15. In the present case, the Court determined that interest was to be recalculated way back on 4th September, 2020. As at that time, as it is now, the defendant was represented by competent advocates. At that time, the defendant was not yet in its voluntary liquidation. If it was, that was not disclosed and neither was the court told when the process of voluntary liquidation commenced.

16. No action was taken between 4th September, 2020 until early 2023 when the plaintiff made an application to effectuate the order for interest recalculation. When the matter came up on 21st June, 2023, the defendant’s advocates sought time to seek instructions. On 10th July, 2023, the said advocates attended Court and allowed the Motion to be allowed as prayed.

17. On record is a letter by the defendant’s advocates dated 11th July, 2023 addressed to the defendant. In it, the said advocates professionally advised the defendant of the order for the recalculation of interest in terms of the Judgment of 4th September, 2020.

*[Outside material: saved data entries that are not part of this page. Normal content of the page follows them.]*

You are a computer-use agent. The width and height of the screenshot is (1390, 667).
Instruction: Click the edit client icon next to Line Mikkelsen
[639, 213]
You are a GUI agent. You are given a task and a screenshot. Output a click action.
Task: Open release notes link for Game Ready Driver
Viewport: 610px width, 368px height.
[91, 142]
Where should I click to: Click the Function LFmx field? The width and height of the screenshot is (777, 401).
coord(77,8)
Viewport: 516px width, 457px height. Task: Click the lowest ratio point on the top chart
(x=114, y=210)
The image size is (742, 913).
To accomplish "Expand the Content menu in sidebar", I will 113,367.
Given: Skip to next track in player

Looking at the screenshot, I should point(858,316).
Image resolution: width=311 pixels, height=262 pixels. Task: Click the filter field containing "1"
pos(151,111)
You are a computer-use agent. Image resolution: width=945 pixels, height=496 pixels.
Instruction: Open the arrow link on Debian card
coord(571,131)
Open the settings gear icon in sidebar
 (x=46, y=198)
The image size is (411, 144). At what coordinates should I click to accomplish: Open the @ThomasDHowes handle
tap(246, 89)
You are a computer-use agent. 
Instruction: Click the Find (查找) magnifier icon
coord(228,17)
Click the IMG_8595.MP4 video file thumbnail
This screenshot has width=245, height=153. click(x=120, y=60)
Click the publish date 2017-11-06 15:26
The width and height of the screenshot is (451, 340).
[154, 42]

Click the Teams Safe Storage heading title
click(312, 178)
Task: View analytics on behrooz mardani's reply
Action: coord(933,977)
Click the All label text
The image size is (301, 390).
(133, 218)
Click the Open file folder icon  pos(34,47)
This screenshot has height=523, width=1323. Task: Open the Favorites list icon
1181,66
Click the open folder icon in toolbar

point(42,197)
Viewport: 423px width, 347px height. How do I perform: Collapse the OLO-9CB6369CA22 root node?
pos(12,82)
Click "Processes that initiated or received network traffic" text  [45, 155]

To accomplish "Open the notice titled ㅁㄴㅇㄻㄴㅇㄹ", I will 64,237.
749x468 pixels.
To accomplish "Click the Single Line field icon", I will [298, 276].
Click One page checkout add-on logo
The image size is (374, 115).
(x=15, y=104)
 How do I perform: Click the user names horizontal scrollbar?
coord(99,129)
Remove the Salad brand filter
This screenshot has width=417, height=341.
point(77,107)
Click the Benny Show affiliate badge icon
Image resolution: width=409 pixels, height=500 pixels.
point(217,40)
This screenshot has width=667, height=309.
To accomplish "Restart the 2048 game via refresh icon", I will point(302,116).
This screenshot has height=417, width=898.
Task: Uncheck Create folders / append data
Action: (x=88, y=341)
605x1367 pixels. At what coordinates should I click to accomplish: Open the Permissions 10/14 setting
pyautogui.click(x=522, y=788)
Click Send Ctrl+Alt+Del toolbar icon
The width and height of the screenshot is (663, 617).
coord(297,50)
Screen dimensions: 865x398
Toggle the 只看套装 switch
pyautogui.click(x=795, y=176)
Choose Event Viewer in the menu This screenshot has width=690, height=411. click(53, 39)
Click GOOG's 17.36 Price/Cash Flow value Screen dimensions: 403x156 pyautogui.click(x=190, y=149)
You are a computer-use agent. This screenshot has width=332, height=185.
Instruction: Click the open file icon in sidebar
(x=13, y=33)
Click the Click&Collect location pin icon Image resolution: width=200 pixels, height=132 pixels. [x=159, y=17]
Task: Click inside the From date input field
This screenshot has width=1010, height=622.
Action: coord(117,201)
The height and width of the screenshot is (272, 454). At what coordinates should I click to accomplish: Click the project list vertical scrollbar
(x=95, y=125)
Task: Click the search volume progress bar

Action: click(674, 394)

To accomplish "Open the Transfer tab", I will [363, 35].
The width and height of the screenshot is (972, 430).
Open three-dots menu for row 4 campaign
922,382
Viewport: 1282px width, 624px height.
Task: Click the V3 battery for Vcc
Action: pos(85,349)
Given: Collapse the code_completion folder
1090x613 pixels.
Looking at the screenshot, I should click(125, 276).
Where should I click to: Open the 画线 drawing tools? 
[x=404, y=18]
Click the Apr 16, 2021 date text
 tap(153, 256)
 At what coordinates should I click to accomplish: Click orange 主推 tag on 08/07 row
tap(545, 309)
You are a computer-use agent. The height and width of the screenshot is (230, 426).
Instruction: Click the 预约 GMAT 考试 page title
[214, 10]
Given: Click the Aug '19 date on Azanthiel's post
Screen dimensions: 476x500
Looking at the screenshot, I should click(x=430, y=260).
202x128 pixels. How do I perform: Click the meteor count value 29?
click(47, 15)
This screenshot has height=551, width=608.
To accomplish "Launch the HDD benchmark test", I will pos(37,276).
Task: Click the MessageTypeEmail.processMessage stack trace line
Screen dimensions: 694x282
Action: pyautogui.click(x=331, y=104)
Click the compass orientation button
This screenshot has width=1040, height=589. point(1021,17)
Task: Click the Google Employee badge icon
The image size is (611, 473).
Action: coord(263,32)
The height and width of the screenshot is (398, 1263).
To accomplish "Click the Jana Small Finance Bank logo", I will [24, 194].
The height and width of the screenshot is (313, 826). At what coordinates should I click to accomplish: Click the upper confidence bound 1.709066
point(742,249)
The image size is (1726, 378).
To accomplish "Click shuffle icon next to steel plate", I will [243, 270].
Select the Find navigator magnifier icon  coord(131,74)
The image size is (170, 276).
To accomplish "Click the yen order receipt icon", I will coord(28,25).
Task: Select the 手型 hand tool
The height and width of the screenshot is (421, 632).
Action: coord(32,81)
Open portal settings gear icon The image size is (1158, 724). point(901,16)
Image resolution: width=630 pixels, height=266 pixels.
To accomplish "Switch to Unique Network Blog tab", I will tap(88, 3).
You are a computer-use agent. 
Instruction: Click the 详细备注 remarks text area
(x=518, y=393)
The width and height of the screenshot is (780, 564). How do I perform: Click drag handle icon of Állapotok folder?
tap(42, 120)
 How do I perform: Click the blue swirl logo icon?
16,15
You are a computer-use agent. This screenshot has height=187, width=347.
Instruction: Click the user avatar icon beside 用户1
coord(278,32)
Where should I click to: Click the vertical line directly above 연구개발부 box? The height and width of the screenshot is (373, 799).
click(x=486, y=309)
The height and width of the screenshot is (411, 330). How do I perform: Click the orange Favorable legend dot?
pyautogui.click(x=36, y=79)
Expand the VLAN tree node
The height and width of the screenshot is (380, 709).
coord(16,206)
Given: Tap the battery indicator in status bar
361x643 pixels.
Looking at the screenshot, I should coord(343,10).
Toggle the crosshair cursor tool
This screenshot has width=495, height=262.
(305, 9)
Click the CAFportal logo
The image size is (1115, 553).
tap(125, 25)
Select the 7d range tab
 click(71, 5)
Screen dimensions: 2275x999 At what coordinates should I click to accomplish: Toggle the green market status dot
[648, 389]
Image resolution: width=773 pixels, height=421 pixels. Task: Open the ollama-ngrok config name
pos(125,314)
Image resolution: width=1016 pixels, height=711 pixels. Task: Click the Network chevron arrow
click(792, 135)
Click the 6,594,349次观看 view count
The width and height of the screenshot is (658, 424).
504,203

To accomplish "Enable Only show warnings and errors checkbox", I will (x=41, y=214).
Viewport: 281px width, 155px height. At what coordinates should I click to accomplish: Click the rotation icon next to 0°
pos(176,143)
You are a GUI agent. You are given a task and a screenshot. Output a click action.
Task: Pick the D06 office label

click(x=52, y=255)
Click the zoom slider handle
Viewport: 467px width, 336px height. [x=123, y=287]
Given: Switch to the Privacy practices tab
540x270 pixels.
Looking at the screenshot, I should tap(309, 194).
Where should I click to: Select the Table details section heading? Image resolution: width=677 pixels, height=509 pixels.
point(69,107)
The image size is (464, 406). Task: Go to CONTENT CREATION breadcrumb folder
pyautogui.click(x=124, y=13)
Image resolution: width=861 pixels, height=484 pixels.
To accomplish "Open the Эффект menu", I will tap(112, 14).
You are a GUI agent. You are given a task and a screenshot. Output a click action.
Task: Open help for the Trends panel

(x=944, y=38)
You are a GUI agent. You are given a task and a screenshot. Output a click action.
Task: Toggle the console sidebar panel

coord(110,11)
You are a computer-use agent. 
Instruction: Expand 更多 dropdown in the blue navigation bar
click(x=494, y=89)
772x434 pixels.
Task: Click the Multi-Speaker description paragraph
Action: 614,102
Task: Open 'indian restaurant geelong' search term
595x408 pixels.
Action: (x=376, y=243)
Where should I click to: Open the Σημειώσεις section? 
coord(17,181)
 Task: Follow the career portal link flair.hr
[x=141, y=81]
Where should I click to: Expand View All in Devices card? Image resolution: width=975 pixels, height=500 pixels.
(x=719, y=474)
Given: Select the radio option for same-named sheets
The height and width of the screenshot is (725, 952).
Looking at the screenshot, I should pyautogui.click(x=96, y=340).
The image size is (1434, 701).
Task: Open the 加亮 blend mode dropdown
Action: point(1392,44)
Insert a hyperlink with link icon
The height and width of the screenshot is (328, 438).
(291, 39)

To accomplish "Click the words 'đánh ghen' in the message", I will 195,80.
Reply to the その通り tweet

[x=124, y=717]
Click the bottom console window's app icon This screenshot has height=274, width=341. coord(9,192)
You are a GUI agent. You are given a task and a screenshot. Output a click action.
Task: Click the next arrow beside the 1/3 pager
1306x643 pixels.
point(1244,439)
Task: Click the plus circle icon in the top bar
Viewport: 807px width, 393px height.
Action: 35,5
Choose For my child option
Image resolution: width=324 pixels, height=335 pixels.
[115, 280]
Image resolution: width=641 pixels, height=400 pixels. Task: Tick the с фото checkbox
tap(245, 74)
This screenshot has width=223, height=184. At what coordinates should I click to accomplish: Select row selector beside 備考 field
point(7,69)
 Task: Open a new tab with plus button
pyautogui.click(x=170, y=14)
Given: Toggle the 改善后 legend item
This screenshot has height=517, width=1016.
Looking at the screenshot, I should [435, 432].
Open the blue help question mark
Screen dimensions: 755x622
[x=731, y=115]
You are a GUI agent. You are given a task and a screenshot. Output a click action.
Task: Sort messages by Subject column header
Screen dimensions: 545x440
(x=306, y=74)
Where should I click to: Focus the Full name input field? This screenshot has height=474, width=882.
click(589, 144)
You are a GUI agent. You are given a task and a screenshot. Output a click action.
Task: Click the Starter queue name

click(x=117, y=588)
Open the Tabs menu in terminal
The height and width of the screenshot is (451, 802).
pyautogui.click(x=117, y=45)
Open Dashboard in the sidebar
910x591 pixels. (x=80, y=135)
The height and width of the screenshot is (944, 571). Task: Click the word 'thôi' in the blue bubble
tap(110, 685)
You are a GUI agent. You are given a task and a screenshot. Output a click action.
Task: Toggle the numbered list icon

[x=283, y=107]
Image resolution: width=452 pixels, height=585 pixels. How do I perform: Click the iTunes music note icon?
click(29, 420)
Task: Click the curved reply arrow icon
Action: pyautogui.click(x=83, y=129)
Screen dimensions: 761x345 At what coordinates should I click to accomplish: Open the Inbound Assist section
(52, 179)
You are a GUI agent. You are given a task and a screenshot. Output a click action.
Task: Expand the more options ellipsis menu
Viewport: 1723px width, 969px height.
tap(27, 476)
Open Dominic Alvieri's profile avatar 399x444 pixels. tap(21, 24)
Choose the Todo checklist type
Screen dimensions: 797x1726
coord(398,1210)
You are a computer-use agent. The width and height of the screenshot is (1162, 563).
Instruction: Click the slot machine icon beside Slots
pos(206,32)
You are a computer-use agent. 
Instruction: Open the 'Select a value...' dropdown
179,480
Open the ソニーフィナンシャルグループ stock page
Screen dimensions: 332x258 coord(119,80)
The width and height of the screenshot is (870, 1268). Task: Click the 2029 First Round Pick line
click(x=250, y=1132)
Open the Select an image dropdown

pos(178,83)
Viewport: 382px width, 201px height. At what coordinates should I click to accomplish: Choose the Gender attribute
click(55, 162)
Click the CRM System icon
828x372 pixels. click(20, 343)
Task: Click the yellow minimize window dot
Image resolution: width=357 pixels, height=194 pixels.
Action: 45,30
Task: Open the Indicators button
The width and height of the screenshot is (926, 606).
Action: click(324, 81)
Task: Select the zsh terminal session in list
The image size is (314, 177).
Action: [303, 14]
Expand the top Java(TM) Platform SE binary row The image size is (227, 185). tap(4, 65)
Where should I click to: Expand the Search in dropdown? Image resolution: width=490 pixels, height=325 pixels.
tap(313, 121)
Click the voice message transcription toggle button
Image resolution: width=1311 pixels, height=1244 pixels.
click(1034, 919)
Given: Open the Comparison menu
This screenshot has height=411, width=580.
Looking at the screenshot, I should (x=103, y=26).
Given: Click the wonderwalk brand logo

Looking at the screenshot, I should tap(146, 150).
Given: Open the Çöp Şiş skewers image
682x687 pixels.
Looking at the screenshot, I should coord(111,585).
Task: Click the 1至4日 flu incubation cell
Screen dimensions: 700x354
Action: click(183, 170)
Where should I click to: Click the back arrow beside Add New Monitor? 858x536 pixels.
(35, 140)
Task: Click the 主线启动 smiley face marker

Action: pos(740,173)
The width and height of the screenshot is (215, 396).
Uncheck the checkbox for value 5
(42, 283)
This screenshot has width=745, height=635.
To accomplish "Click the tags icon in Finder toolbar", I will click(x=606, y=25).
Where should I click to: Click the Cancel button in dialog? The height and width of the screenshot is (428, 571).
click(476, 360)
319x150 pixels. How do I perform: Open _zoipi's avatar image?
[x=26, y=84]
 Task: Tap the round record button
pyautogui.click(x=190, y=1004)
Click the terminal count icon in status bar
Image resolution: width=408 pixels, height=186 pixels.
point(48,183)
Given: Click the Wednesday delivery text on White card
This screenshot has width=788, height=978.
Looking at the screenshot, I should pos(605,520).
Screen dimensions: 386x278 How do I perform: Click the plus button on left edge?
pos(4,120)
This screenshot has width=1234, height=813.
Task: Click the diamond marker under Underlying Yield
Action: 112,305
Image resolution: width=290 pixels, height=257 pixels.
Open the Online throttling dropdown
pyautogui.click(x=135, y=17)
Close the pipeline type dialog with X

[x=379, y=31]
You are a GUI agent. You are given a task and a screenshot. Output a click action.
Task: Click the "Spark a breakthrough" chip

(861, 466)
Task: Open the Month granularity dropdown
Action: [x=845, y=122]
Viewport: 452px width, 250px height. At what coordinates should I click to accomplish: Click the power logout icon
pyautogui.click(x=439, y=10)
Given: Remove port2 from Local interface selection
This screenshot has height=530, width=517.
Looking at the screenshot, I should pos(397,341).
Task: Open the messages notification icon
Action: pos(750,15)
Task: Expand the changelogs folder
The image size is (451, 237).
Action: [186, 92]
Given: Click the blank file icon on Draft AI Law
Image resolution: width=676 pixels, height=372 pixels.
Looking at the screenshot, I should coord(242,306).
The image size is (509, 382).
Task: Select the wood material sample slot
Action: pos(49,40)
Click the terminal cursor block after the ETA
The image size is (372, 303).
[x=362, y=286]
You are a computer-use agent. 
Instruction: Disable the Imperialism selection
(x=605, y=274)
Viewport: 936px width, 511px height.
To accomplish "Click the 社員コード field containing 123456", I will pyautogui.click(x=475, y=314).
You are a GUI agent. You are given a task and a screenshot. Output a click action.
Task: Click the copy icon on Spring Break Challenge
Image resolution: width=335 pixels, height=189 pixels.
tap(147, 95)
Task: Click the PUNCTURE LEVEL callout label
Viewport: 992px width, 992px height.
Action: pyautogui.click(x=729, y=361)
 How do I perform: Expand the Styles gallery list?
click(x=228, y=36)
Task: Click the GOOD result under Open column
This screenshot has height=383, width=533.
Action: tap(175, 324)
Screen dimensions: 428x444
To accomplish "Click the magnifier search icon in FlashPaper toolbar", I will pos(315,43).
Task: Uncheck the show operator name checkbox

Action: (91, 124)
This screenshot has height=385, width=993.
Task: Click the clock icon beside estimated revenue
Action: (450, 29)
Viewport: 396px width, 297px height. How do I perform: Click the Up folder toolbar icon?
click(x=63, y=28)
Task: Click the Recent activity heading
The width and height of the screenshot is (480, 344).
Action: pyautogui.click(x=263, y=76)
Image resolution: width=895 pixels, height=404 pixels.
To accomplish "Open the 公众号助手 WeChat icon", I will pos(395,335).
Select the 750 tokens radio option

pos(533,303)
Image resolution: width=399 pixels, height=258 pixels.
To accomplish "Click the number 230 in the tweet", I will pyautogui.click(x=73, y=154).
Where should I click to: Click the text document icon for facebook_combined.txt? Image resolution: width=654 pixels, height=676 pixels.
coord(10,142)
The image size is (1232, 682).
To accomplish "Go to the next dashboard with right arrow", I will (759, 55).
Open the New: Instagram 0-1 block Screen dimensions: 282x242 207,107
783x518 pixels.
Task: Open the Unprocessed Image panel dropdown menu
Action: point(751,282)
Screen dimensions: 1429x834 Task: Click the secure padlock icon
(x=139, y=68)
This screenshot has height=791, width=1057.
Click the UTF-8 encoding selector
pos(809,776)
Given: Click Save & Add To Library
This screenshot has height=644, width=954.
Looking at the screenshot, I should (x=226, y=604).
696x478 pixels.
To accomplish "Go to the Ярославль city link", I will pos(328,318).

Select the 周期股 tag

18. From the foregoing, it is quite clear that there was no surprise that was flashed on the defendants. They knew from way back in September, 2020, that an order for the recalculation of interest had been made. They had ample time until July 2023 to prepare all their documents ready for the recalculation. They failed to do so probably waiting to be liquidated and leave the Plaintiff’s Judgment up and dry.

19. The view the Court takes is that, the internal happenings or arrangements in the 1st defendant is not good reason to forestall a legal process. Whether it was being wound up or liquidated, that did not stop the proceedings herein from going on. The defendant’s decision to lay off its critical staff was its own internal decision made well knowing the consequences. It is not good reason to affect the plaintiff’s rights that have accrued or to turn back the clock and lead to a review of a decision made procedurally.

20. In any event, the audit report of Samson & Associates cannot be termed as new evidence that would warrant the reviewing of the order of this Court of 21st March 2024. All the material the said audit firm used were there from as early as 4th September, 2020 when the Judgment was made. Further, there was no allegation that the report of Kieti & Associates went outside the parameters set by the Judgment of Odero J of 4th September, 2020.

21. In view of the foregoing, I find no merit in the Motion dated 10th June, 2024 and hereby dismiss the same with costs.It is so ordered.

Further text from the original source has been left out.